Великое дело, с малым и необученным войском устоять против бесчисленных врагов... но господь укрепит десницу рабов своих, хотя, по тяжким грехам нашим, мы не достойны, чтоб свершилось над нами сие чудо, и поистине не должны надеяться... но милосердие всевышнего неистощимо. Пусть будет так: мы победим ненавистных ляхов; рассеем, как прах земной, их несметные ополчения; очистим Москву и, несмотря на то, останемся по-прежнему без главы, и вящее тогда постигнет нас бедствие. Каждый знаменитый боярин и воевода пожелает быть царем русским; начнутся крамолы, восстанут новые самозванцы, пуще прежнего польется кровь христианская, и отечество наше, обессиленное междоусобием, не могущее противустать сильному врагу, погибнет навеки; и царствующий град, подобно святому граду Киеву, соделается достоянием иноверцев и отчиною короля свейского или врага нашего, Сигизмунда, который теперь предлагает нам сына своего в законные государи, а тогда пришлет на воеводство одного из рабов своих. Помыслите, сограждане! что станется тогда с верою православною? что станется со всеми нами, когда и имя царства Русского изгладится из памяти людской?.. Я все сказал: судите слова мои, бояре и сановники нижегородские!

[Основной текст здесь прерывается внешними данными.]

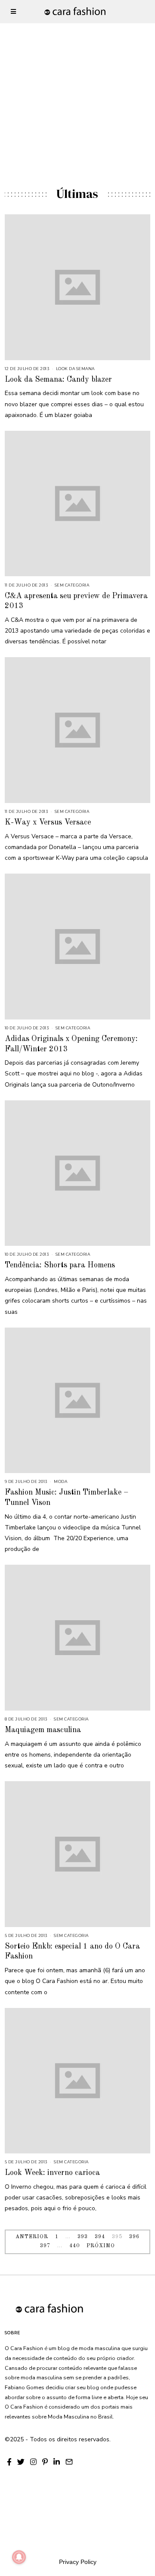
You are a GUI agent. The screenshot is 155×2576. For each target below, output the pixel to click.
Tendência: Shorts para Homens (60, 1265)
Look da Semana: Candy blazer (58, 379)
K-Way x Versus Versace (48, 822)
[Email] (69, 2462)
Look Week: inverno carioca (52, 2173)
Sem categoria (72, 585)
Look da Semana (75, 368)
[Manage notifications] (19, 2557)
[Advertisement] (77, 77)
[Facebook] (9, 2462)
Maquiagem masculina (43, 1730)
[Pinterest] (45, 2462)
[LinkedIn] (56, 2462)
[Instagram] (33, 2462)
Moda (60, 1481)
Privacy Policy (77, 2561)
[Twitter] (21, 2462)
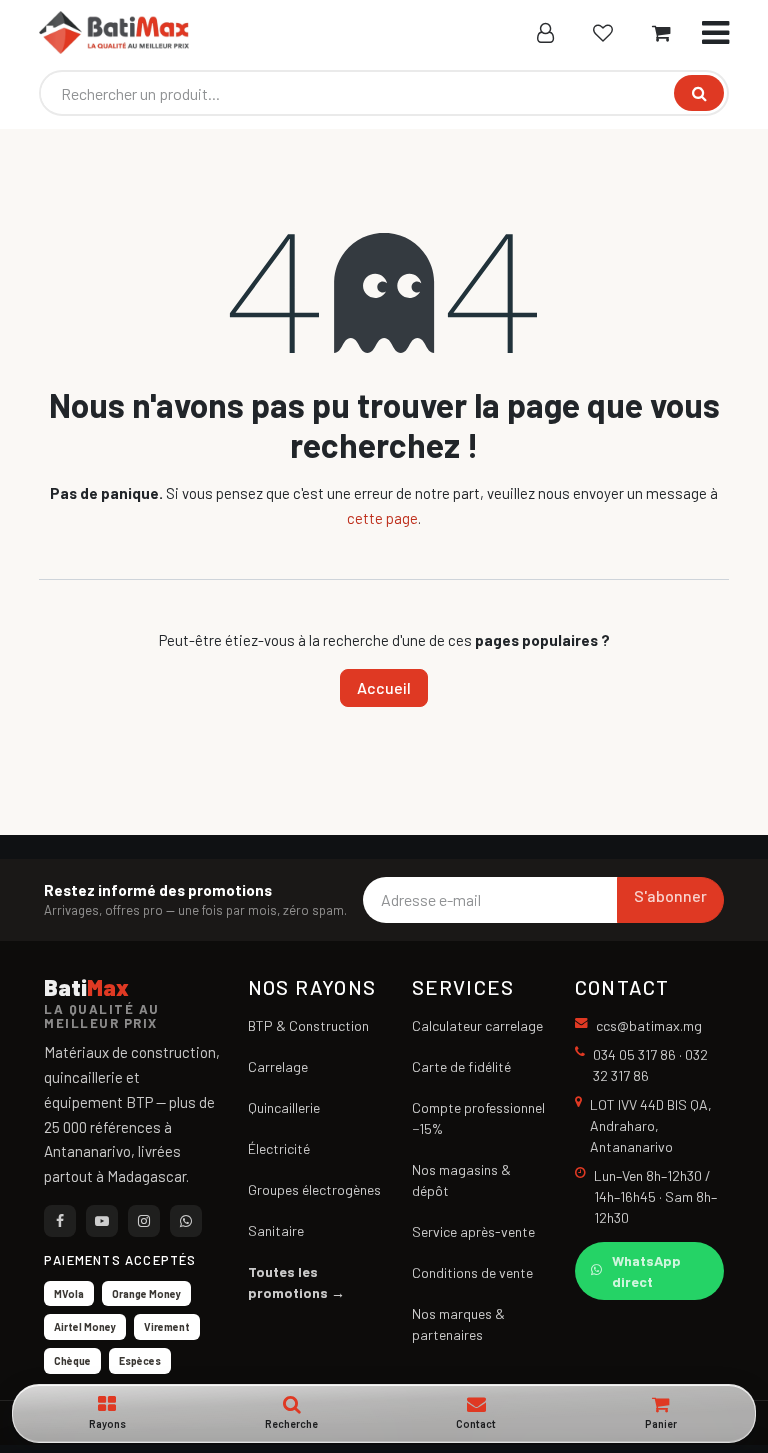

– Боярин Андрей Никитич Туренин!
– сказал с низким поклоном дьяк Семен Самсонов, - в речах твоих много разума, хотя ты напрасно возвеличил могущество врагов наших. Нам известно бессилие ляхов; они сильны одним несогласием нашим; но ты изрек истину, говоря о междоусобиях и крамолах, могущих возникнуть между бояр и знаменитых воевод, а посему я мыслю так: нижегородцам не присягать Владиславу, но и не ходить к Москве, а сбирать войско, дабы дать отпор, если ляхи замыслят нас покорить силою; Гонсевскому же объявить, что мы не станем целовать креста королевичу польскому, пока он не прибудет сам в царствующий град, не крестится в веру православную и не утвердит своим царским словом и клятвенным обещанием договорной грамоты, подписанной боярскою думой и гетманом Жолкевским.
– Я мыслю то же самое, - сказал боярин Мансуров.
– Безвременная поспешность может усугубить бедствия отечества нашего. Мой ответ пану Гонсевскому не ждать от нас покорности, доколе не будет исполнено нее, что обещано именем Владислава в договорной грамоте; а нам ожидать ответа и к Москве не ходить, пока не получим верного известия, что король Сигизмунд изменил своему слову.
– Мы согласны во всем с боярином Мансуровым, - сказали воеводы Михаил Самсонович Дмитриев и стольник Левашев.
– И мы также!
– вскричали все дворяне московских полков.
Князь Черкасский вскочил с своего места.
– Как!
– сказал он, бледнея от гнева и досады, - вы согласны признать Владислава царем русским?
– Да, если он сдержит свое обещание, - отвечал спокойно Мансуров.
– Признать своим владыкою неверного поляка!
– перервал Образцов.
– Он отречется от своей ереси, - возразил дьяк Самсонов.
– Кто нейдет к Москве, тот изменник и предатель!
– вскричал Черкасский.
– Изменник и предатель!
– повторил Барай-Мурза.
– Князь Димитрий!
– сказал Мансуров, - и ты, Мурза Алеевич Кутумов! не забывайте, что вы здесь не на городской площади, а в совете сановников нижегородских. Я люблю святую Русь не менее вас; но вы ненавидите одних поляков, а я ненавижу еще более крамолы, междоусобие и бесполезное кровопролитие, противные господу и пагубные для нашего отечества. Если ж надобно будет сражаться, вы увидите тогда, умеет ли боярин Мансуров владеть мечом и умирать за веру православную.